Edwardians were excited about the 20th Century ... did they ever get a shock ...

But why 1900-1905?  I answered part of it – the shine of What Had Come Before was beginning to fade, and that’s intriguing.  But that’s only half of it.  The other side of this very interesting coin is what people expected about What Was To Come, and how very wrong most of them were about a lot of it.  The period reminds me of a happy driver moving a mile-a-minute toward a ten-mile-long traffic jam that he cannot see, but which soon will provide hours of frustration and thwarted plans.

By 1900, most major cities had electric power, streetlights, a certain amount of paving, and even a few automobiles.  Several even had water-treatment facilities, and those which didn’t knew they needed them.  People were beginning to understand that mountains of horse manure in the streets and tobacco juice on every square inch of sidewalk (and inside buildings, too) were remnants of some earlier time.  They didn’t quite know what to do about these things, sometimes, but they knew they had to change, and that they would change.  They were convinced that the many recent advances in science and technology would lead to a cleaner, safer, healthier world – and one that would distribute its profits more equitably.  And, most notably, a world without war.  The cost of war, and the benefits of peace, were both so obvious that war would soon be yet another artifact of a less-enlightened past.

(Well, there was that little Spanish-American War in 1898, but that was more a land-grab than a ‘war’.  But we’ll get to that another time.)

1900-1905 was in many ways still the Gilded Age, slightly tarnished perhaps, but with a progressive and hopeful overlay … a “Regilded Age”, if you will.  The bright regilding was perhaps thinner than anyone at the time realized, but they had good reason to expect good things – that had been the trend. Every day brought new marvels, and surely the future would continue to improve on the past.

But in 1914, the nineteenth Century abruptly ended and the twentieth began.  World War I, and suddenly the science and technology that was to lay the foundation for a truly Golden Age – not gilt but solid gold – was turned to purposes so inhumane that even today we recoil.  The chemical industry, which had chlorinated water (by 1898 in England and 1908 in the United States) and saved countless lives from typhoid fever, showed equal ease in creating mustard and nerve gases that killed or blinded a generation of young soldiers.  The aircraft that would unite the globe were turned into bombers.

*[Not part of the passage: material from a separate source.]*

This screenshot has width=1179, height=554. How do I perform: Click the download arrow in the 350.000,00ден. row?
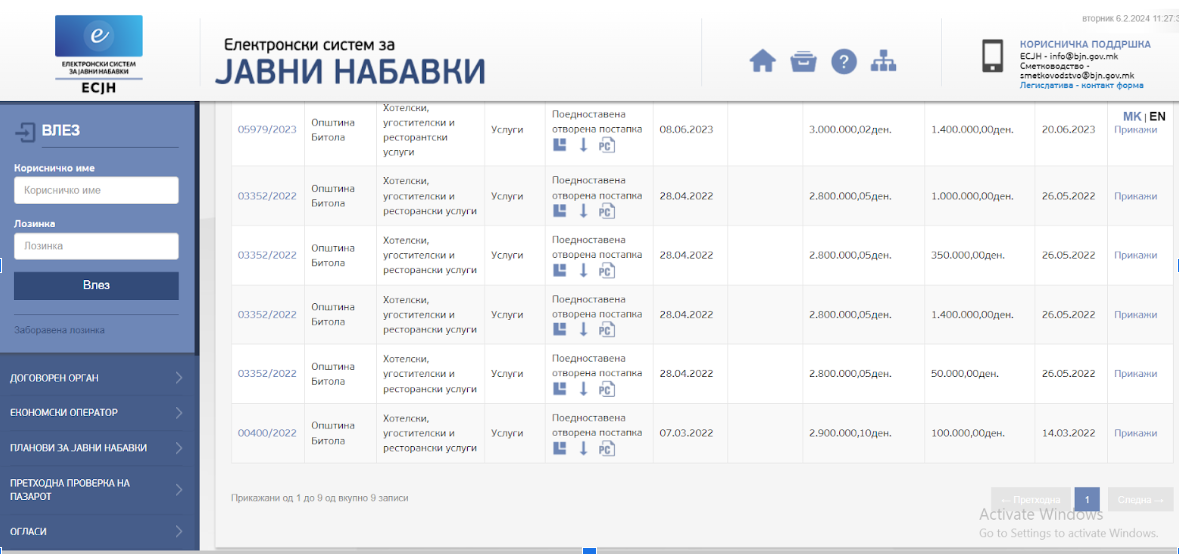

Even many of the ‘progressive’ causes so dear to people soured.  Temperance curdled into Prohibition and fueled organized crime.  Egalitarian, perfectionist, universalist sentiment – one for all and all for one – was coopted by Lenin and Mao.

A hundred years later, we know all those things.  And – as much as we might like to - we can’t un-know any of it.  So for me the “Regilded Age” is a fascinating moment in history - the Indian Summer of innocence - a time just modern enough to be hopeful, but not so modern as to have lost its illusions.